PROBLEM TO WORK ON: Report each line of the listing below that holds "icon".

Segment Start: SUPPLIED MATERIAL

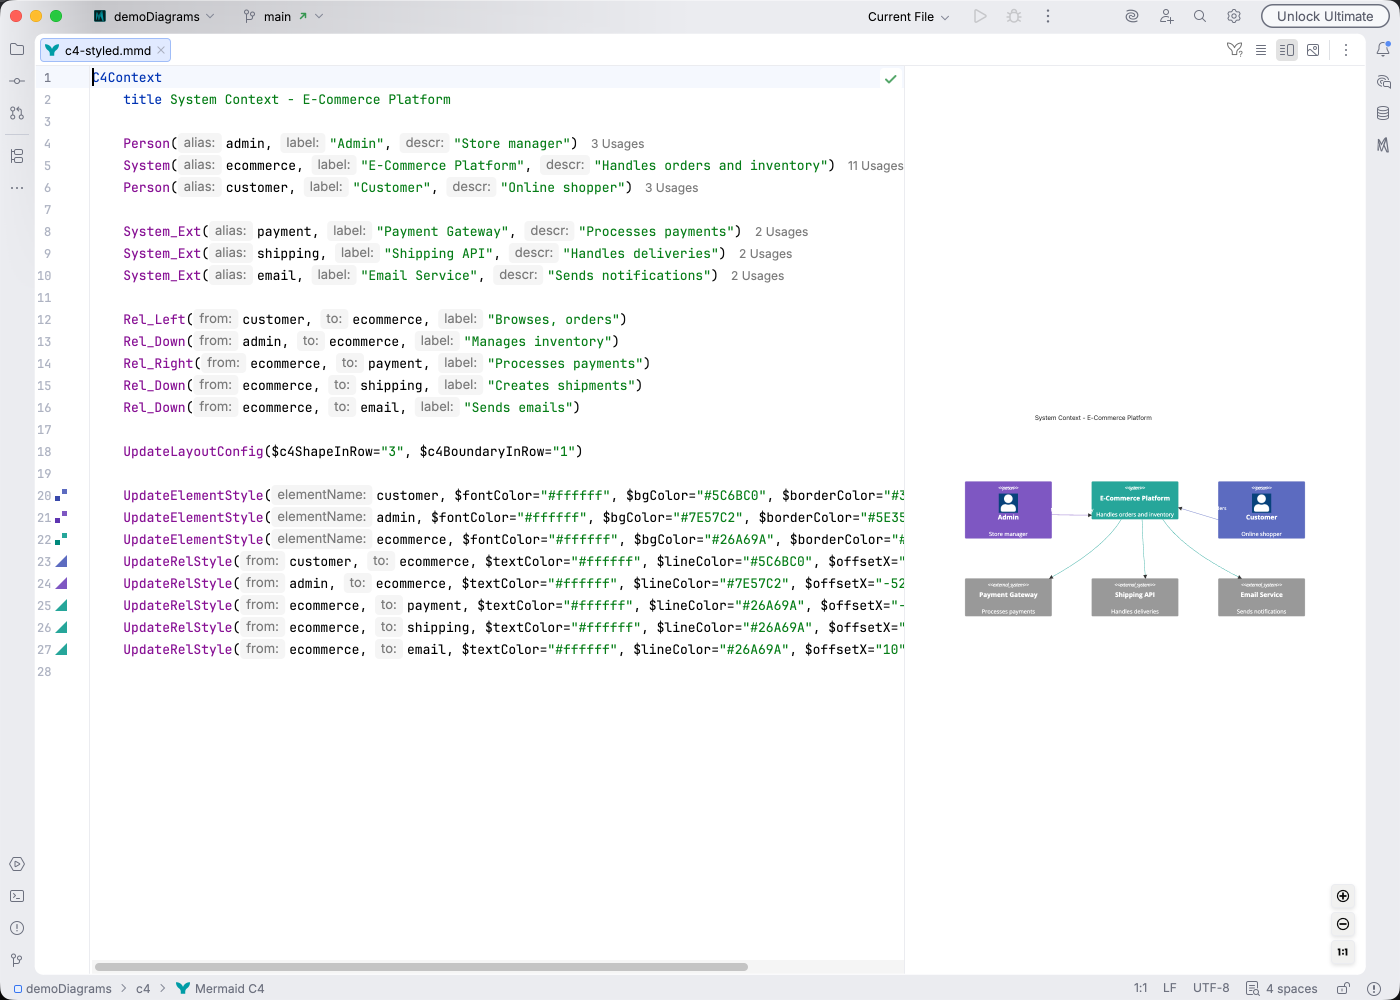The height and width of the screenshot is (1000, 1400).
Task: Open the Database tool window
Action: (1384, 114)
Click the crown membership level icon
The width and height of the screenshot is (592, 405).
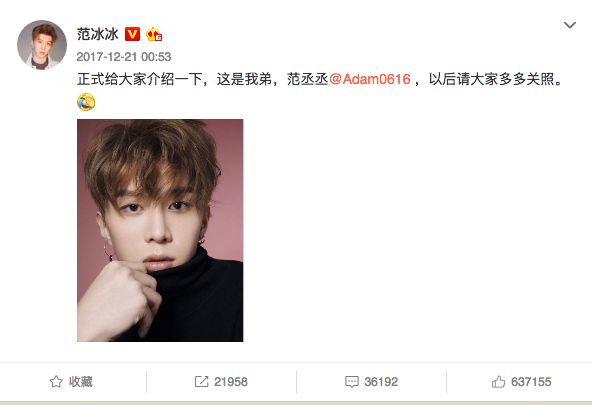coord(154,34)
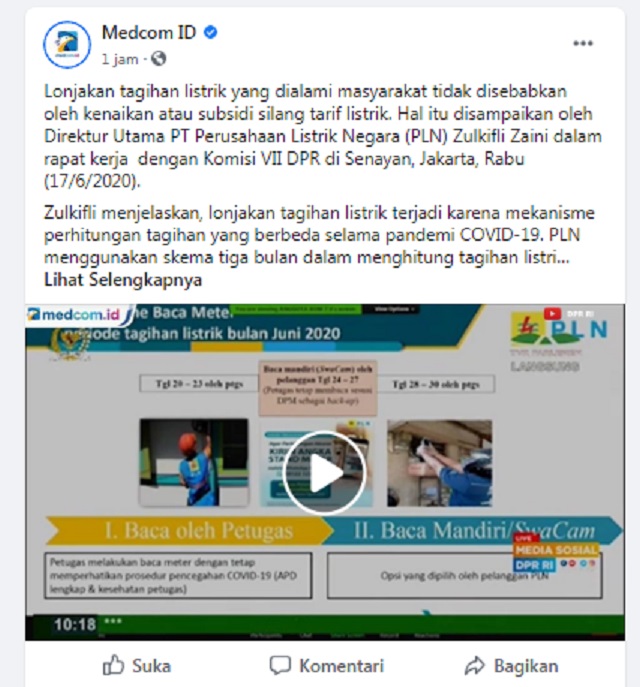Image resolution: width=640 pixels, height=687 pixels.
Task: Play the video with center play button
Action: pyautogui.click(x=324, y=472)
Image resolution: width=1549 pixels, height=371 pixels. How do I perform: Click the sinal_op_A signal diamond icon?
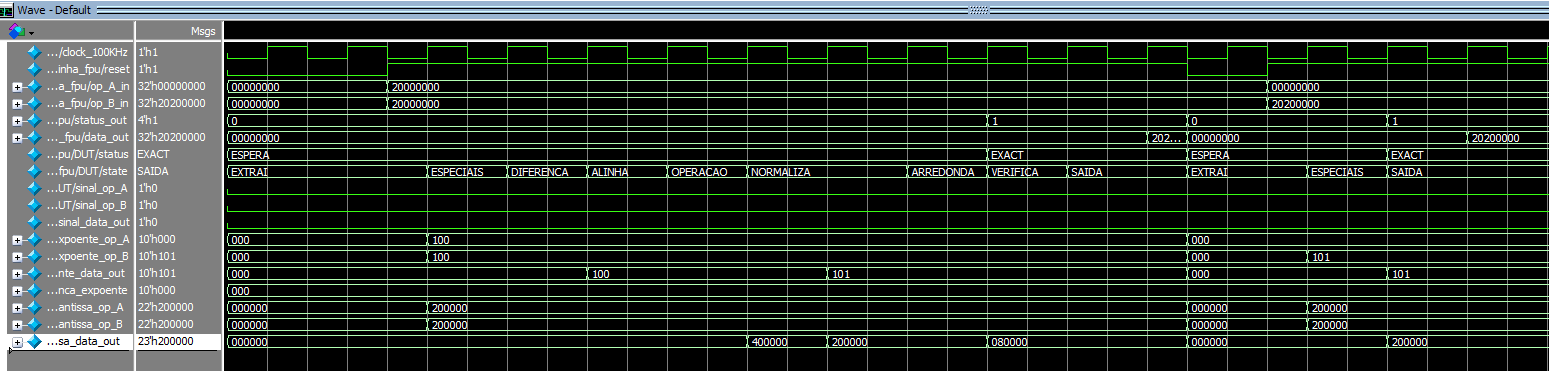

Segment End: SUPPLIED MATERIAL

RESPONSE BELOW:
Click the crown membership level icon
Image resolution: width=1549 pixels, height=371 pixels. How do I perform: Click the sinal_op_A signal diamond icon?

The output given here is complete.